Mais déjà même, à ce moment, une partie de l’armée s’était ralliée. Les plus fidèles s’étaient réunis, armés ou non, dès qu’on avait pu s’arrêter quelque part ; à Beaumont, à Philippeville, le noyau s’était déjà reformé. Là on avait revu ces drapeaux sauvés par miracle. Le général d’Erlon avait réuni 5,000 hommes, le général Reille 6,000. En y joignant la garde, c’étaient déjà plus de 20,000 hommes qui s’accroissaient à chaque pas de tous les hommes égarés qui cherchaient le drapeau.
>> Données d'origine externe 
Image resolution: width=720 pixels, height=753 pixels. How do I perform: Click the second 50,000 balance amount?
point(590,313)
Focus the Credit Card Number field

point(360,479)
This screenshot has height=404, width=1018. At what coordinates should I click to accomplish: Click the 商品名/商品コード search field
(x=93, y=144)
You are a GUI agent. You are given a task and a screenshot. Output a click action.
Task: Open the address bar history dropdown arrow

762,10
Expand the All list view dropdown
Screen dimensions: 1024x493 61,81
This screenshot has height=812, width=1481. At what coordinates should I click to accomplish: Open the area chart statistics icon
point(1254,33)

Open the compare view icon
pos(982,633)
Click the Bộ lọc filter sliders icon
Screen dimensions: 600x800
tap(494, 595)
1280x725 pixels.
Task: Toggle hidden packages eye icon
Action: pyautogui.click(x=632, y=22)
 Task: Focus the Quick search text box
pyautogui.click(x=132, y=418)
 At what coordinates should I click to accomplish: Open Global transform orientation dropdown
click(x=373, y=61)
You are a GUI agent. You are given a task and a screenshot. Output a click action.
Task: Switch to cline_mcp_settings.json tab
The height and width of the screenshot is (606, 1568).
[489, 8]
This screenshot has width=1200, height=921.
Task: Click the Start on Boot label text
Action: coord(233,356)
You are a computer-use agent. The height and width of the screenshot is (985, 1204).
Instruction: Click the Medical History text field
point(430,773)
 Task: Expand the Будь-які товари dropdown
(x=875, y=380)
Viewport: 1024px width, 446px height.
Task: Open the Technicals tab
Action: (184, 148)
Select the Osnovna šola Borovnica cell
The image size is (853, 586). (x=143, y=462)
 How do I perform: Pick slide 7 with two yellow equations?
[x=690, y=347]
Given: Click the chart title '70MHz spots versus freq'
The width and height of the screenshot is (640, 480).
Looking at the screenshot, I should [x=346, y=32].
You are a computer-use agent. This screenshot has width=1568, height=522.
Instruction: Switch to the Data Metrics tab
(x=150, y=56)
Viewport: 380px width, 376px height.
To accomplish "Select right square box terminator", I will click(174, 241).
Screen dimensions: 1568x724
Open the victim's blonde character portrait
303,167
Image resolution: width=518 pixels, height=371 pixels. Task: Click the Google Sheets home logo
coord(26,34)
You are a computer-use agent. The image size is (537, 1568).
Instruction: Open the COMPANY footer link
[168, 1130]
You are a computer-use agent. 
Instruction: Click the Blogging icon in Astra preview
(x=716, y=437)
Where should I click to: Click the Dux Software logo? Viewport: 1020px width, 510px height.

Bientôt on ferait la jonction avec les 30,000 soldats que Grouchy ramenait intacts par Rocroy, Réthel, Soissons. C’était là toute une armée qui, n’ayant subi aucun échec, se sentait la force de réparer tous les autres. Elle arrivait, en bon ordre, se replacer sous le commandement immédiat de Napoléon, et si l’année dernière, avec 50,000 hommes, il avait disputé pendant trois mois le territoire à l’Europe entière, que ne pourrait-il faire encore avec ces hommes éprouvés, reste de cent batailles ! Il s’agissait seulement de donner quelques jours à la France pour respirer et se remettre du saisissement de la défaite.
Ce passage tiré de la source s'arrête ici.